What sets it apart from the pack is a stylus that can be used not just on the tablet’s screen but also to write and draw on paper and have the ink wirelessly transferred to the Pro Slate 8.
Build and Design
This HP model is average sized for an 8-inch tablet, though somewhat thicker than some of its rivals, coming in at 8.15 x 5.39 x 0.31 inches. For comparison, the iPad mini 4 is 0.24 inches thick, but the Lenovo Tab 2 A8-50 is 0.35 inches.
The front of this HP device is mostly glass, but there are also two large front-facing speakers, and combined with some sharp edges it has a slightly industrial look. The Pro Slate 8’s casing is all plastic, and the product is available in only one color: grey.
The weight is 0.77 pounds, which makes it a bit heavier than Apple’s latest mid-size tablet but lighter than Lenovo’s. The device feels somewhat sturdy, but will flex a small amount if twisted.
HP put a quality screen in the Pro Slate 8. It’s 7.9-inches and 2048 x 1536, so it has a pixel density of 326 ppi. It is essentially identical to the display in the iPad mini 4, and nearly as good as one in the Dell Venue 8 7840.
Our tests of this device showed that colors are vivid, and the backlight is bright enough that it can be used outdoors. Combine these with the high number of pixels per inch and this is a display well suited for everything from looking at PDFs to watching video.
Like all 8-inch tablets, the screen is a bit small to be used all day long as someone’s primary computer, even on a business trip. Still, it is a far better option for this than a smartphone.
The Pro Slate 8 is one of the few tablets to come with a stylus, and one with a unique trick at that: The Duet Pen can be used on this computer’s touchscreen like any stylus, but it can also be used to write on paper, and have the writing appear on the tablet’s display in an application called HP Note.
This function doesn’t require the Pro Slate 8 Paper Folio, but this $69 add-on makes it easier, as the accessory holds the paper at the right distance from the tablet.
In our tests, we found the wireless ink transfer to generally work well, though not 100% of the time. The tablet tracks the stylus with ultrasonic signals, so it’s important that the writing be done on the left side of the device where the microphones can pick up the signals. This means that right-handed people (90% of the population) need to turn the Pro Slate 8 upside down when the device is transcribing the users’ writing, otherwise their hands and arms tend to block the ultrasonic signals. The screen can reverse itself, so it’s not a serious issue, but it’s curious that HP didn’t come up with a better solution.

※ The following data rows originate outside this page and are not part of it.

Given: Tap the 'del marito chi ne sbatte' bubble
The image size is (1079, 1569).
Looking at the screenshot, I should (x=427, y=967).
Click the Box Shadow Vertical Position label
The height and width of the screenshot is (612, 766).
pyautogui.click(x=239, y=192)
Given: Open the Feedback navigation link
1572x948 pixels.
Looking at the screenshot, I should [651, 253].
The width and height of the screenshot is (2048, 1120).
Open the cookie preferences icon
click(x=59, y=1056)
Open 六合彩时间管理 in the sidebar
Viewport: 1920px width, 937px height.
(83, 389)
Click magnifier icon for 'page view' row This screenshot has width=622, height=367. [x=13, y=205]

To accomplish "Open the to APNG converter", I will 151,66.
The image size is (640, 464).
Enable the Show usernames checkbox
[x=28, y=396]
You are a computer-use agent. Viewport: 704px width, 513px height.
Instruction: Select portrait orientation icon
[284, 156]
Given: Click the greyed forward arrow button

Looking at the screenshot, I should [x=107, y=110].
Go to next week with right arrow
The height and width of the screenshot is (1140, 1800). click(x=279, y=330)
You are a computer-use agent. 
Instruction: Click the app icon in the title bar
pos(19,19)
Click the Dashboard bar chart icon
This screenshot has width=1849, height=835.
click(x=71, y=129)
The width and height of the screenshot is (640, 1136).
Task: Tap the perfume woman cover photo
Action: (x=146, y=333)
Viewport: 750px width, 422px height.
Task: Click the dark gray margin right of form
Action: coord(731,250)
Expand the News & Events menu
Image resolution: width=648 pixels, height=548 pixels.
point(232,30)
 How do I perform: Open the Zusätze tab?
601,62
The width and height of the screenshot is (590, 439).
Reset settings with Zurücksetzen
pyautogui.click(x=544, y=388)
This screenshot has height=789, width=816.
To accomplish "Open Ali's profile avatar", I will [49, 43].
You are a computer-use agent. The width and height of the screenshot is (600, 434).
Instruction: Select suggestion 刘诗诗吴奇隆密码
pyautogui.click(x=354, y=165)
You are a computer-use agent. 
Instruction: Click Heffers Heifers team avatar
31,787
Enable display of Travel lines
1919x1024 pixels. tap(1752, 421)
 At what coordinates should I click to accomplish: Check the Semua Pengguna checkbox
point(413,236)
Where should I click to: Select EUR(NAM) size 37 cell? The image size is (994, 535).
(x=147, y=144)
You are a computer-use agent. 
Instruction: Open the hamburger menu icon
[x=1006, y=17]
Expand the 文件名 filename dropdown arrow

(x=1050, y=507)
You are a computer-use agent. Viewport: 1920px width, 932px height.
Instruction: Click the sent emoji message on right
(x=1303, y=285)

The Duet Pen itself is rather thick and looks a bit odd because of the ultrasonic functionality built into it. The very tip is removable and reversible, with one end a standard stylus and the other a pen. The area to store ink for the pen is very small, and frequently replacements will probably be required for those who embrace this technology.
Buttons, Ports, and Speakers
HP followed Google’s guidelines to include minimal buttons, so there is no physical Home button, just one for Power and a volume control on the right edge. There’s also no fingerprint scanner, which is slightly surprising for a business oriented model like the Pro Slate 8.
The two front facing speakers make this an unusually good option among mid-size tablets for watching video. Sound quality is quite good, and they are capable of being heard in a moderately noisy environment.
A microSD card reader is on the left side of this device for adding additional files. It is in a holder that requires a pin or paperclip to eject, greatly decreasing the chance that the card will be accidentally lost.
There’s also a ZIF connector on the left side to connect HP keyboards.
The usual micro-USB port is on the bottom of the Pro Slate 8 for charging and wired data transfers. We were able to use a thumbdrive with a micro-USB jack with this model.